Re: [PATCH v2 2/2] net: fman: use devm_kzalloc() for fman and rely on devres

From: 赵金明

Date: Tue Jun 23 2026 - 02:18:39 EST


Hi Andrew,

Thank you for pointing me to the netdev maintainer documentation. I have
read section 1.7.4 and I understand the concern about standalone
cleanup conversions.

I would like to clarify the actual motivation behind the
devm_kzalloc() change. While it may appear to be a simple devm_
conversion on the surface, it is in fact fixing a use-after-free race
condition in the IRQF_SHARED error paths. Let me explain the problem
in detail.

PROBLEM
=======

In read_dts_node(), the driver allocates fman with kzalloc_obj() and
then registers shared interrupt handlers via devm_request_irq(), with
fman passed as the dev_id:

L2700: fman = kzalloc_obj(*fman);
...
L2774: devm_request_irq(&of_dev->dev, irq, fman_irq,
IRQF_SHARED, "fman", fman);
L2783: devm_request_irq(&of_dev->dev, err_irq, fman_err_irq,
IRQF_SHARED, "fman-err", fman);

The devres list after successful registration of these resources is:

[fman (manual)] -> [main_irq handler] -> [err_irq handler] -> [ioremap]

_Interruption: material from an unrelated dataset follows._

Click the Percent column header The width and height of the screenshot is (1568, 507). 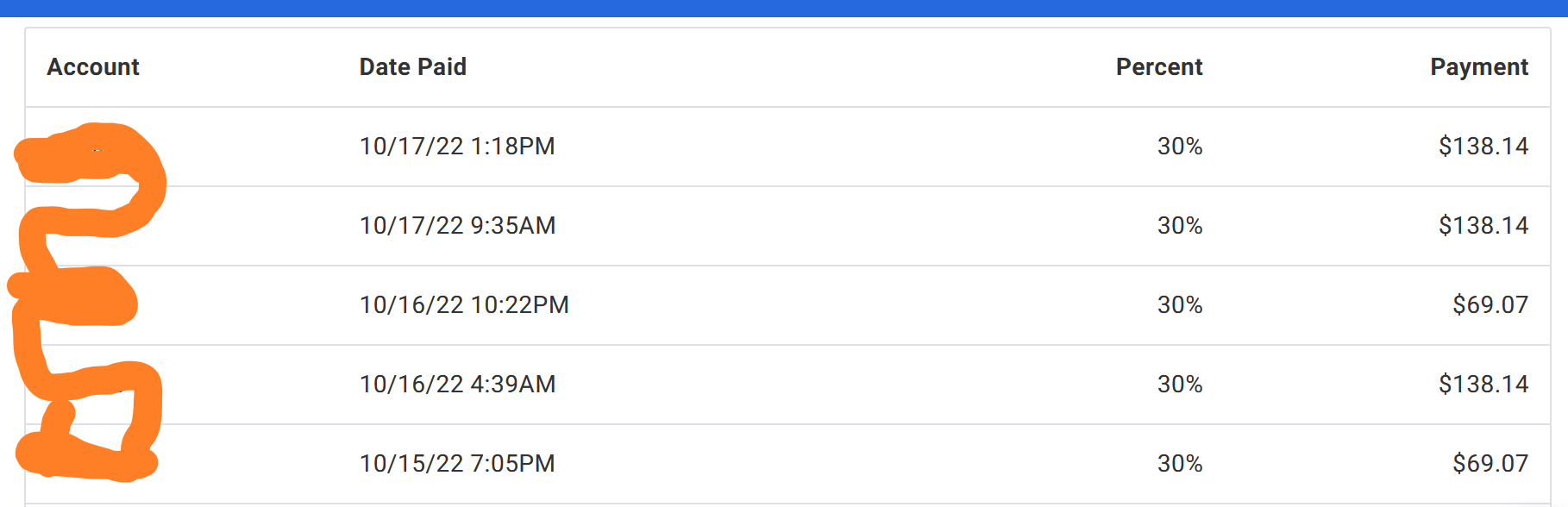(x=1158, y=67)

There are three error paths after main_irq has been registered that
hit the fman_free label and call kfree(fman):

- devm_request_irq(err_irq) fails (L2779) -- main_irq still registered
- devm_platform_get_and_ioremap_resource() fails (L2797) -- both IRQs registered
- of_platform_populate() fails (L2809) -- both IRQs registered

Note that on the err_irq failure path (L2779), err_irq was not
successfully registered, so only main_irq remains in the devres list.
On the other two paths, both IRQ handlers are registered.

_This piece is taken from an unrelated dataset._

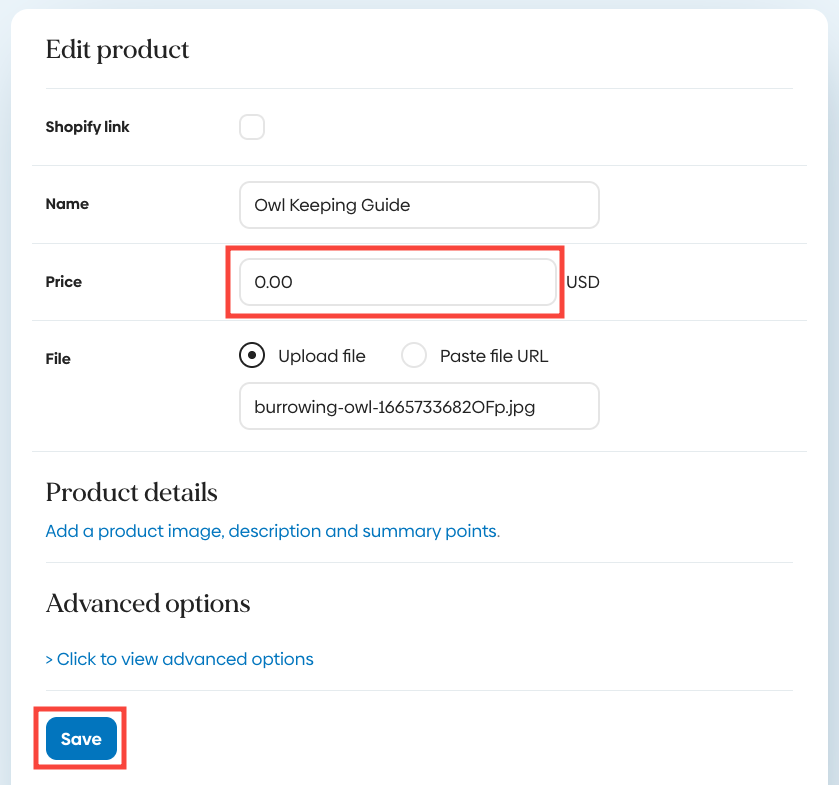Toggle the Shopify link checkbox

point(252,127)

Taking of_platform_populate() failure as an example, the full error
cleanup sequence is:

1. of_platform_populate() fails
2. goto fman_free
3. kfree(fman) -- fman is freed, but dev_id
still points to this memory
4. read_dts_node() returns ERR_PTR(err)
5. fman_probe() returns error code
6. Driver core calls device_unbind_cleanup() -> devres_release_all(),
which releases devres resources in LIFO order:
- Step 6a: free ioremap
- Step 6b: devm_free_irq(err_irq) -- err_irq handler unregistered
- Step 6c: devm_free_irq(main_irq) -- main_irq handler unregistered

Until step 6c completes, at least one IRQ handler remains registered
with the interrupt subsystem. During the window between step 3
(kfree) and step 6c, a shared IRQ may fire and the handler will
dereference the already-freed fman.

Because the handlers are registered with IRQF_SHARED, the kernel will
call fman_irq() and fman_err_irq() even when the interrupt is triggered
by another device sharing the same IRQ line.

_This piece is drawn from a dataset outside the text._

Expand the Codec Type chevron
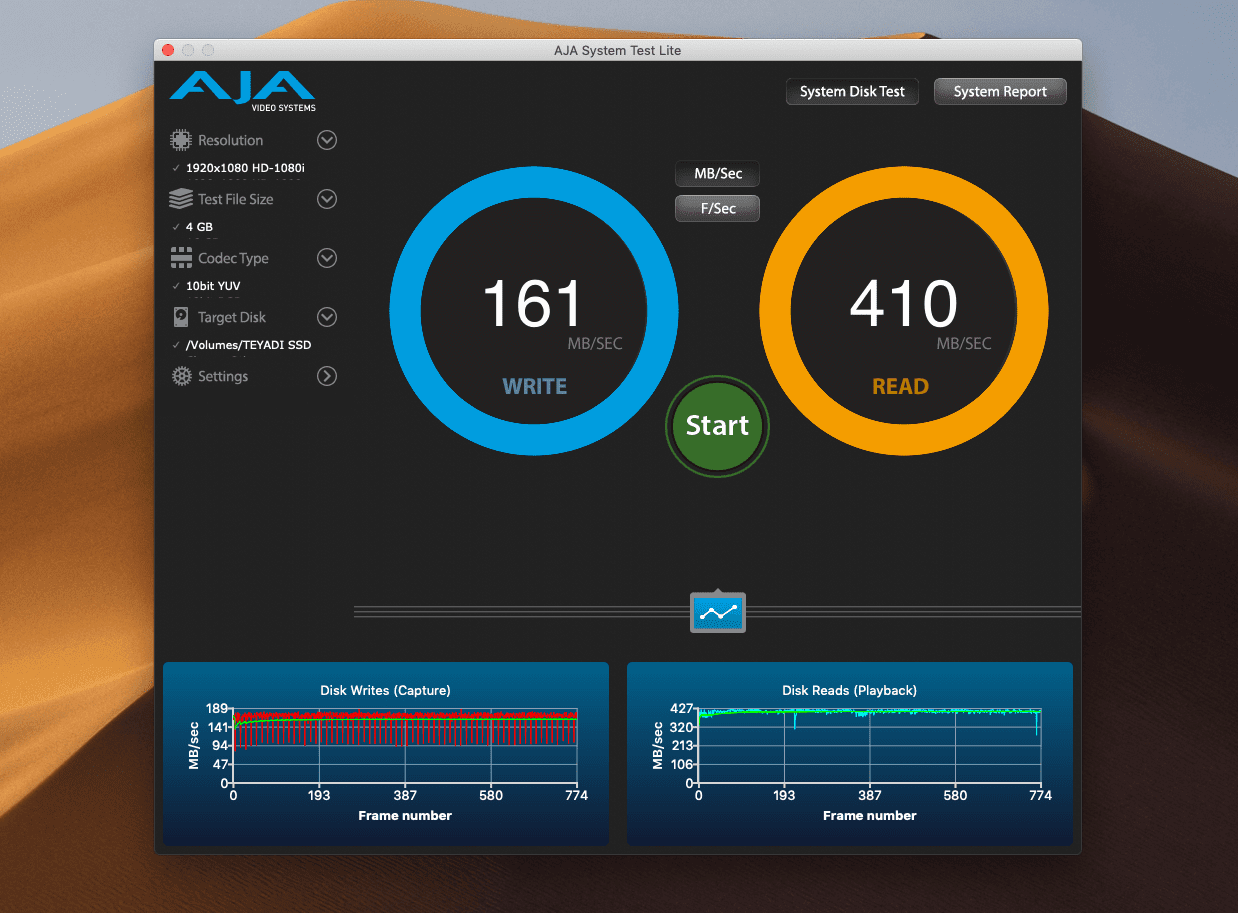Viewport: 1238px width, 913px height. [x=327, y=258]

Both handlers immediately dereference the fman pointer:

static irqreturn_t fman_irq(int irq, void *handle)
{
struct fman *fman = (struct fman *)handle;
if (!is_init_done(fman->cfg)) -- dereferences freed fman
return IRQ_NONE;
...
}

The same issue exists in fman_config(). Its err_fm_state error path
calls kfree(fman) while the devm IRQ handlers registered earlier in
read_dts_node() are still active:

err_fm_state:
kfree(fman); -- free fman
return -EINVAL; -- devres cleanup runs after return

When fman_config() fails, fman_probe() returns -EINVAL at L2841 without
any cleanup, and the driver core then calls devres_release_all() which
releases the IRQ handlers -- again after fman has already been freed.

HOW devm_kzalloc() FIXES IT
============================

By allocating fman with devm_kzalloc(), it becomes the first entry in
the devres list:

devres list: [fman] -> [main_irq] -> [err_irq] -> [ioremap]

Devres releases resources in LIFO order:

1. free ioremap
2. devm_free_irq(err_irq) -- handlers unregistered
3. devm_free_irq(main_irq) -- handlers unregistered
4. devm_kfree(fman) -- fman freed last, no UAF

Since fman is freed only after all IRQ handlers have been unregistered,
the use-after-free window is completely eliminated.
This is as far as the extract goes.